Richter pushed for increased funding for Office of Science research, saying that economic growth depends on science and technology advances.
"Industry relies on government-funded research for the work that will be behind the 'next big thing,' " Richter said. As the "last big thing" becomes a commodity, its production moves offshore, and therefore, said Richter, "the US economy needs the next big thing. DOE's programs in such areas as nanotechnology, quantum computing, or perhaps something that has not yet emerged clearly, may supply it."
Richter took a grim view of the current funding problems. "The present situation is bad for the nation's science, is bad for the nation's economy and is bad for the nation's security," he said.
Alexander then asked Richter what the federal government is uniquely suited to do that the private sector could not.
"High-risk research," Richter answered. Seventy-five percent of all US patents cite research that was done with government funds as part of the basis for the patent, said Richter, and "If investment is not made in this kind of high-risk research, the engine [of invention] will run out of gas."
In response to a question about the cause of the flat funding that has plagued the Office of Science for more than a decade, Richter suggested that it could be a result of misunderstandings in Congress as to which agencies fund which research. Praising Congress for passing the NSF doubling bill last year, Richter pointed out that even doubling the NSF budget would only increase physical science funding by 15%.
Richter was further questioned on what the Office of Science could do with additional funds. Richter introduced an APS white paper into the record which gives a detailed account of opportunities being missed in the Office of Science due to lack of funds. The white paper, entitled "Securing the Future for the Department of Energy's Office of Science" can be found at the APS Policy & Advocacy webpage.
Richter also mentioned the "20 Year Priority List" that should be published soon by the Office of Science.
The hearing took place on one of the last days before the August recess, on a day when the Senate Energy Policy Act was being debated on the Senate Floor. A few days after the DOE Office of Science hearing, the Senate passed a version of the Energy Policy Act virtually identical to the language passed the year before. Both the Senate version and that passed by the House include language that would authorize increases in funding for the Office of Science.
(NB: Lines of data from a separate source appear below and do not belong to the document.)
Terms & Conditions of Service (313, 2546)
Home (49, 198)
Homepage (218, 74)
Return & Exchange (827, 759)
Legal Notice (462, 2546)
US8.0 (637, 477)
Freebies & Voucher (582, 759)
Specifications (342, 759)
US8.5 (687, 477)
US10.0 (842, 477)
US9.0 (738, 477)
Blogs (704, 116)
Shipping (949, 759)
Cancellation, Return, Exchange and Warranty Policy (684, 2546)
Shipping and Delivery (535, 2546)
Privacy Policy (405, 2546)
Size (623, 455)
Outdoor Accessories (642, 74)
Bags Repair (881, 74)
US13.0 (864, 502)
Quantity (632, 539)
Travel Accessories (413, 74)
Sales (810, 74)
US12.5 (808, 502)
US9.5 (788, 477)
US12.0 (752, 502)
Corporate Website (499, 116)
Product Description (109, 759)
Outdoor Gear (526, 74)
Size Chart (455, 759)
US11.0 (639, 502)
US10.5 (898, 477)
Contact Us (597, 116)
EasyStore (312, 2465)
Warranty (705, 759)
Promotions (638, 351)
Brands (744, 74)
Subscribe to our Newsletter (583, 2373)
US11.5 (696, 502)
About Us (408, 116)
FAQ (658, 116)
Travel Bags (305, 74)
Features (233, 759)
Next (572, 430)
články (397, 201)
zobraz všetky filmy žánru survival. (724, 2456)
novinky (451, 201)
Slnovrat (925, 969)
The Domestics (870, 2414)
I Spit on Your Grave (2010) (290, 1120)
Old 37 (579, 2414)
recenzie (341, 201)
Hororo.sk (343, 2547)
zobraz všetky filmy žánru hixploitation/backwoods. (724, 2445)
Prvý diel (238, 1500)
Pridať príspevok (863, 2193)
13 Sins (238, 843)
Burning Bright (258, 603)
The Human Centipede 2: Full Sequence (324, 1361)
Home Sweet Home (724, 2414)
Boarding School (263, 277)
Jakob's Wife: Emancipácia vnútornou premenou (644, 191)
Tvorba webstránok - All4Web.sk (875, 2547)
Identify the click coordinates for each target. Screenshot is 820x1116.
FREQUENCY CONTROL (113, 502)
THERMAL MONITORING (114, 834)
Only the Senate bill includes a provision for an additional undersecretary in the Department of Energy. This position, which has been the subject of lobbying efforts in the physical science community, would oversee the science programs at DOE and thereby give those programs higher administrative visibility.
The House has already passed its spending bill that includes the Office of Science, giving a 6.4% increase to the Office of Science.
The Senate Appropriations Subcommittee on Energy and Water passed a bill that gives only slight increases to the Office of Science, but the full Senate had not yet passed a final version of the bill when Congress went into recess.
Also testifying at the DOE Office of Science hearing were Secretary of Energy Spencer Abraham; Hermann Grunder, director, Argonne National Laboraratory; and G. Wayne Clough, president of Georgia Institute of Technology and member of the President's Council of Advisers on Science and Technology. Ray Orbach, director of the Office of Science, was on hand to answer questions.